Texto dado →
<<<<
Manuel Murillo de las Heras

Enero de 2017

martes, 5 de noviembre de 2019

Niveles de interacción entre realidad y ficción


Los distintos niveles de interacción entre realidad y ficción
Manuel Murillo de las Heras

Este ensayo no trata sobre metaliteratura ni pretende entrar en los debates filosóficos sobre qué es realidad y qué es ficción, o sobre cómo diferenciar lo uno de lo otro. Toma prestados los conceptos más comunes de ambos términos. Incluso podríamos definirlos, jugando un poco con la lengua, de la siguiente manera: realidad como no-ficción y ficción como no-realidad. Sin embargo, esto no deja de ser un juego lingüístico que no debe ser tomado en serio, ya que realidad y ficción no son términos mutuamente excluyentes. Su interacción transcurre en varios niveles, y son todas estas diferentes interacciones entre realidad y ficción las que me propongo analizar a lo largo de este texto.
>>>>
Bloque de datos →
<<<<
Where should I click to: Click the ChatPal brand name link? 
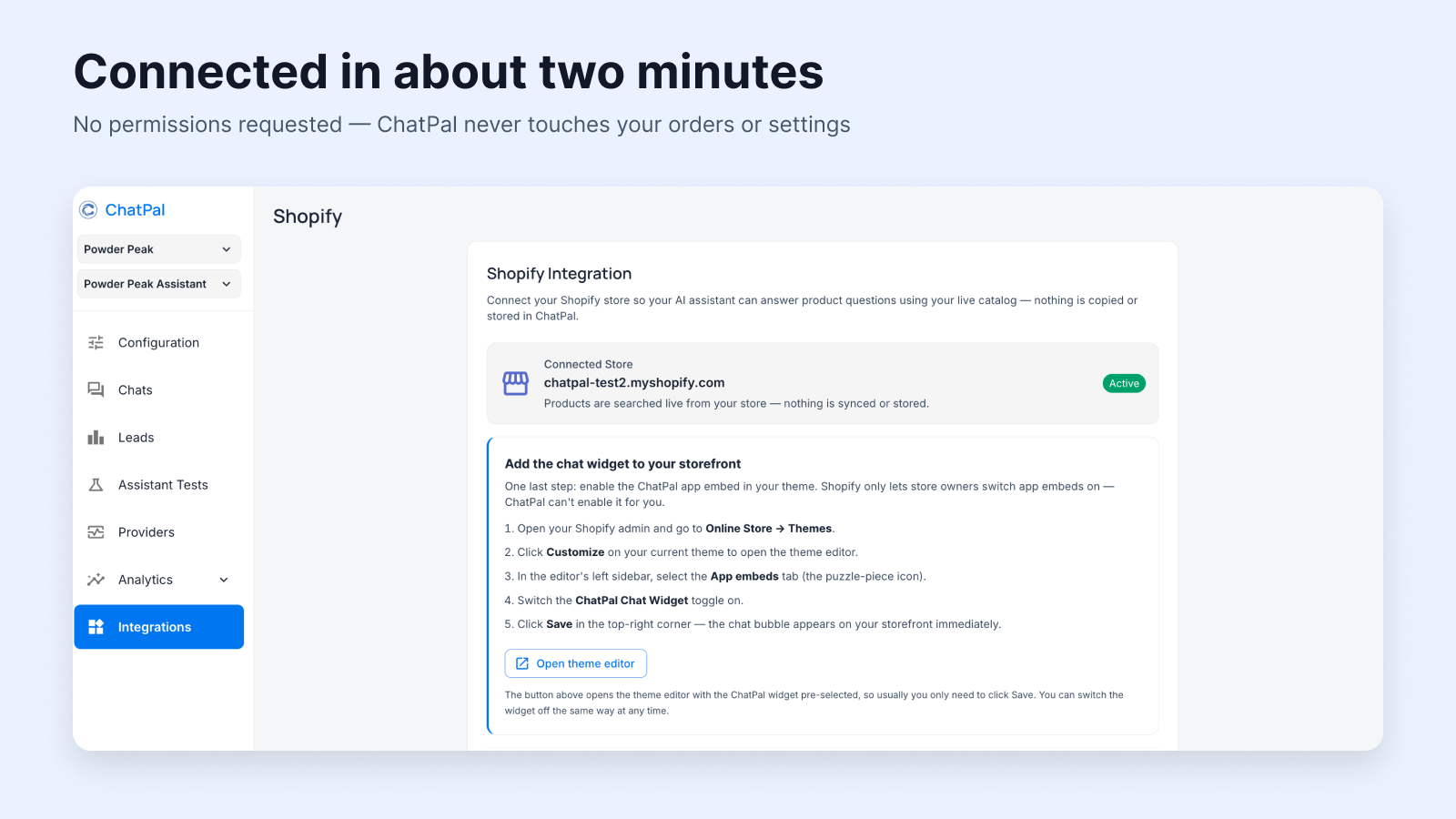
>>>>
Ejercicios →
- a) Copia del ensayo sobre realidad y ficción, sin cambiar nada, el tramo que empieza con las palabras "martes, 5 de" y termina con "de este texto.".
- b) En el ensayo sobre realidad y ficción, ¿cómo se podría definir la realidad jugando un poco con la lengua?

Respuestas →
- a)
martes, 5 de noviembre de 2019

Niveles de interacción entre realidad y ficción


Los distintos niveles de interacción entre realidad y ficción
Manuel Murillo de las Heras

Este ensayo no trata sobre metaliteratura ni pretende entrar en los debates filosóficos sobre qué es realidad y qué es ficción, o sobre cómo diferenciar lo uno de lo otro. Toma prestados los conceptos más comunes de ambos términos. Incluso podríamos definirlos, jugando un poco con la lengua, de la siguiente manera: realidad como no-ficción y ficción como no-realidad. Sin embargo, esto no deja de ser un juego lingüístico que no debe ser tomado en serio, ya que realidad y ficción no son términos mutuamente excluyentes. Su interacción transcurre en varios niveles, y son todas estas diferentes interacciones entre realidad y ficción las que me propongo analizar a lo largo de este texto.

- b) Como no-ficción.